Challenges Facing CleanTech Startups (And Resources to Overcome Them)


A dynamic subset of entrepreneurship focuses on the “CleanTech” industry, which is a broad term encompassing energy, water, manufacturing and other alternative solutions designed to improve efficiencies, consumption, and more. Regardless of the variety of innovations being created in this sector, CleanTech entrepreneurs face unique challenges beyond the traditional startup development lifecycle.

Overcoming “green fatigue”

We see new energy solutions everyday on television and in the news: electric cars, solar and wind alternatives, sustainable battery systems, and more. We keep hearing how they are going to change the way we use and consume energy in our personal and professional lives. But many of these options have failed to be adopted on a large commercial scale, and that is due in large part to “green fatigue.” As consumers, we tend to be skeptical of constant claims that these types of products have environmental benefits AND cost savings as a result. We see higher retail prices than perhaps less-energy-friendly alternatives, and so we opt for more familiar products.

In addition to consumer-based products, b2b clean and renewable technologies experience a similar challenge. The adoption of these innovations in mid-to-large size corporations can be daunting due to the lack of education showcasing the long-term cost reductions. Even if a company is willing to look at alternative energy options, young startups in this space may have a difficult road when compared with more-established competitors. As entrepreneur and policy expert Holmes Hummel explains: “Clean energy entrepreneurs face an additional challenge of fierce competition from incumbents. The energy sector in the United States is characterized by monopolies in the electric power sector and very strong concentration in the liquid fuels market. These incumbents have repeatedly demonstrated an ability to discourage competitors.”

Scaling the deployment and/or implementation of the technology

One of our favorite sayings at CEI is “growth kills companies.” It is not unique to cleantech startups, but it certainly is a real concern. As Greg Silverberg writes in “Innovating in a New Market: Challenges for Cleantech,” premature scaling has led to significant failures in recent years within the industry; this is primarily due to the lack of education in the marketplace (and the often sensationalized media attention toward what is communicated) as well as the lack of technical due diligence among early investors, he says.

Moreover, companies with comprehensive solutions are faced with an additional challenge of scaling the deployment of their innovation(s). One of our clients, Energy Conservation Management, has developed technology that improves the energy efficiency of industrial boilers; these “draft regulators” are typically installed by the ECM team onsite. Although this helps mitigate technical failures as a result of installation and ensures delivery of the benefits promised, it also makes it difficult to expand installations across multiple locations quickly. Thus, overall customer and sales growth may be hindered as a result.

Lack of funding for cleantech

These aforementioned large cleantech failures along with green fatigue have investors perhaps running scared from startups in the space, and the statistics seem to confirm it. Cambridge Associates (Clean Tech Company Performance Statistics) evaluated more than 72,000 investments across more than 440 different funds and determined that 2008 was the peak year for capital investments for cleantech companies. Since then, there has been a steady and significant decline in first-time funding in clean energy technology companies. Silverberg also notes similar data: there was $129 million invested in Q1 of 2015, significantly down from the $773 million invested in Q1 of 2010.

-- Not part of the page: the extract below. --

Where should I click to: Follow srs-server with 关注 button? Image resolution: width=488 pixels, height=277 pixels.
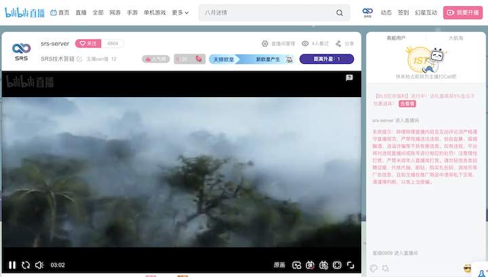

Navigating the political and regulatory landscape

Political factors absolutely play into the success of clean energy companies. Not surprisingly, as presidential administrations change, so too does energy policy. Here are just a few articles that highlight the differing opinions and actions on clean energy investments, solar/wind solutions, and global warming, among other topics:

One example of how the federal government can impact cleantech is the fact that $24.5 billion has been invested into more than 100,000 clean energy projects as a direct result of the §1603 American Recovery & Reinvestment Tax Act program. That is no small number.

Similarly, Holmes Hummel cites the important role of states in cultivating new and alternative energy solutions: “Policymakers at the state level are given a tremendous opportunity to shape market conditions. In the aftermath of debates in Congress in 2007, 2009 and 2010 over energy and climate policy, what is clear is that states have a leadership opportunity.” Therefore, a thorough understanding of federal and state policy as well as areas of opportunity becomes imperative to a company’s growth in this sector.

Resources for cleantech startups

It is not all doom and gloom for cleantech. There are resources available for young startups developing these valuable products and services. Here is a sampling of some that may be relevant for your business:

  • Cleantech Open: a not-for-profit organization whose mission is to find, fund and foster entrepreneurs with big ideas that address today’s most urgent energy, environmental and economic challenges.
  • Corporations: Large corporate entities, such as Intel (and its VC arm “Intel Capital”), are involved in supporting (with both financial and intellectual capital) cleantech entrepreneurs.
  • Business incubators and accelerators: Another valuable resource is business incubator and accelerator programs, which typically offer mentorship, facility space and even some financing for young companies. LA Cleantech Incubator (LACI) and ACTION New England (Association of Clean Tech Incubators of New England) are prominent leaders in the United States.